** Begin Data lines **

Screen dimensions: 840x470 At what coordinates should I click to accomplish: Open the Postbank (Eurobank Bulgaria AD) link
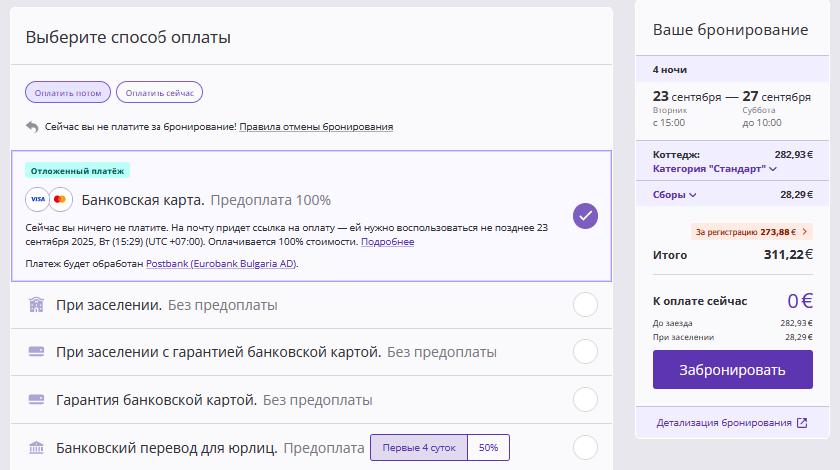point(221,264)
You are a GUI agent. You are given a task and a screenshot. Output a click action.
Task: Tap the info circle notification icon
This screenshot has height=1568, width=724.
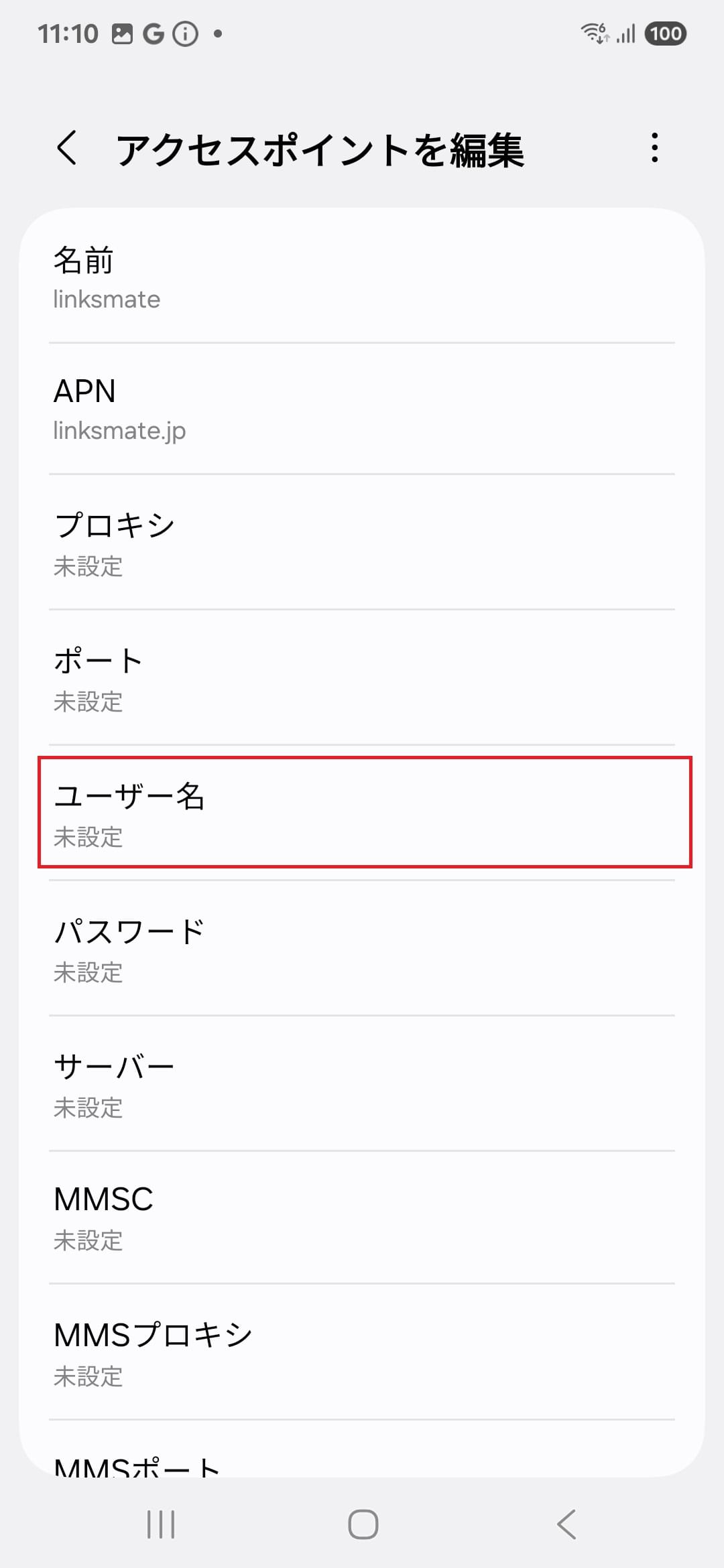coord(186,34)
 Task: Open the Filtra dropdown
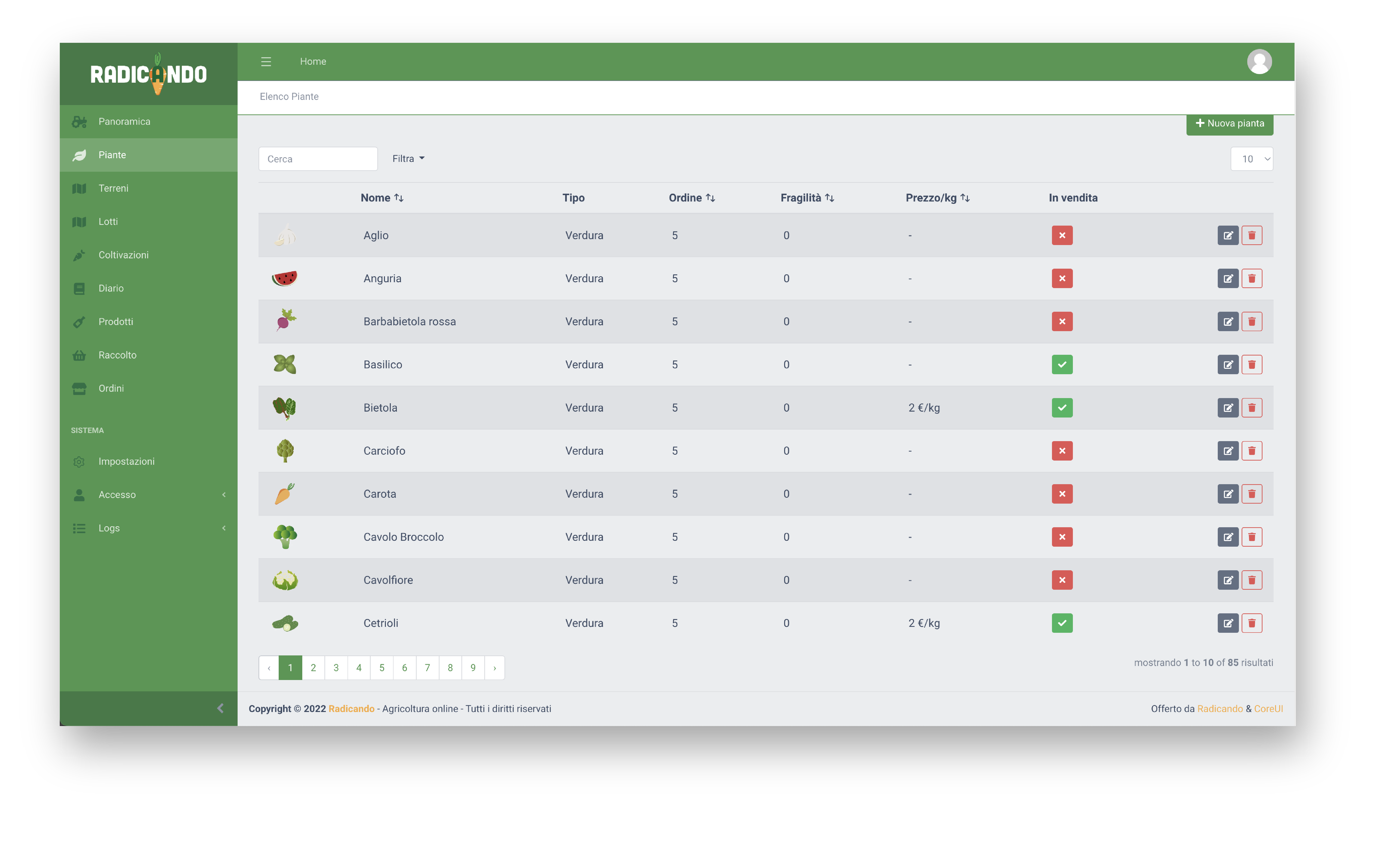(408, 159)
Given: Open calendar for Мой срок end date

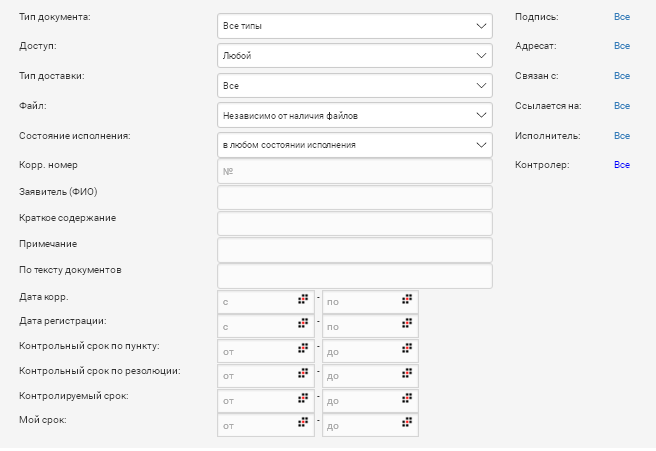Looking at the screenshot, I should click(x=407, y=424).
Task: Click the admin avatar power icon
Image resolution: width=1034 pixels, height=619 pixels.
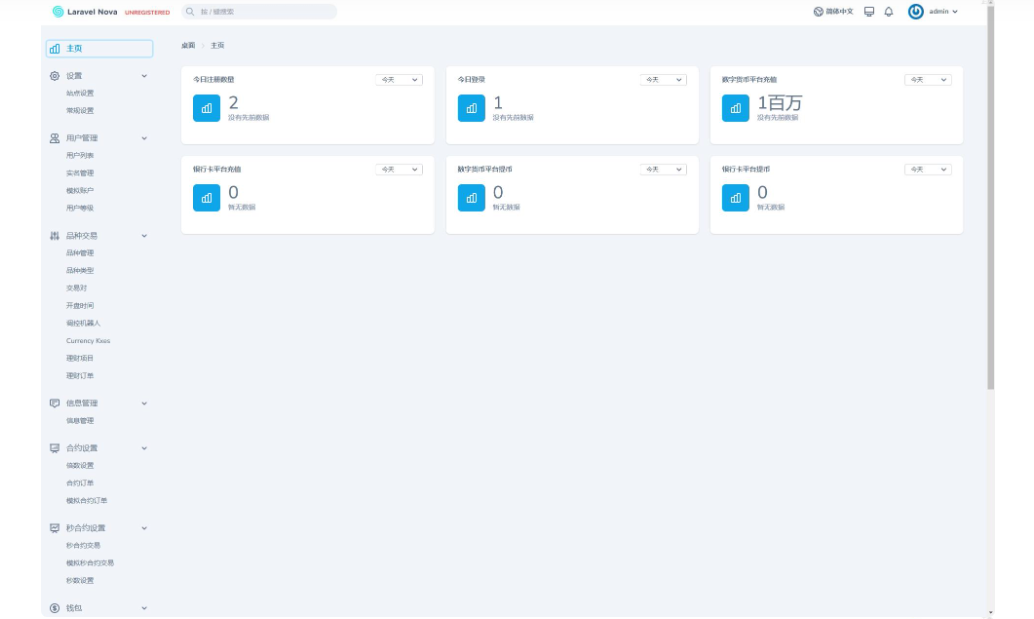Action: [915, 12]
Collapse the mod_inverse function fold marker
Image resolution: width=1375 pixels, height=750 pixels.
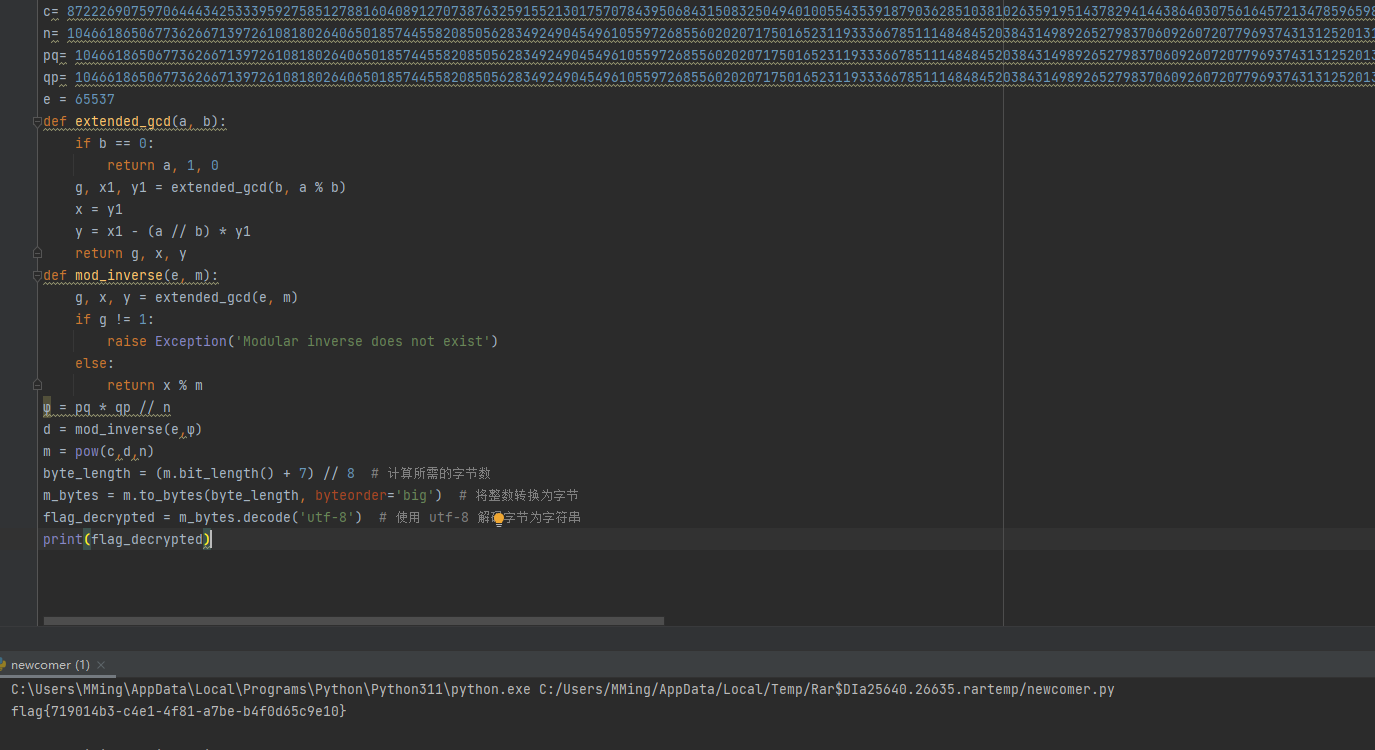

** End Data lines **

→ **Given exercise**
Present every line of the entries above as a numbered list. Skip blank lines and leave out the pictures.

→ **Answer for this exercise**
1. Screen dimensions: 840x470 At what coordinates should I click to accomplish: Open the Postbank (Eurobank Bulgaria AD) link
2. point(221,264)
3. You are a GUI agent. You are given a task and a screenshot. Output a click action.
4. Task: Tap the info circle notification icon
5. This screenshot has height=1568, width=724.
6. coord(186,34)
7.  Task: Open the Filtra dropdown
8. (408, 159)
9. Given: Open calendar for Мой срок end date
10. Looking at the screenshot, I should click(x=407, y=424).
11. Task: Click the admin avatar power icon
12. Image resolution: width=1034 pixels, height=619 pixels.
13. Action: [915, 12]
14. Collapse the mod_inverse function fold marker
15. Image resolution: width=1375 pixels, height=750 pixels.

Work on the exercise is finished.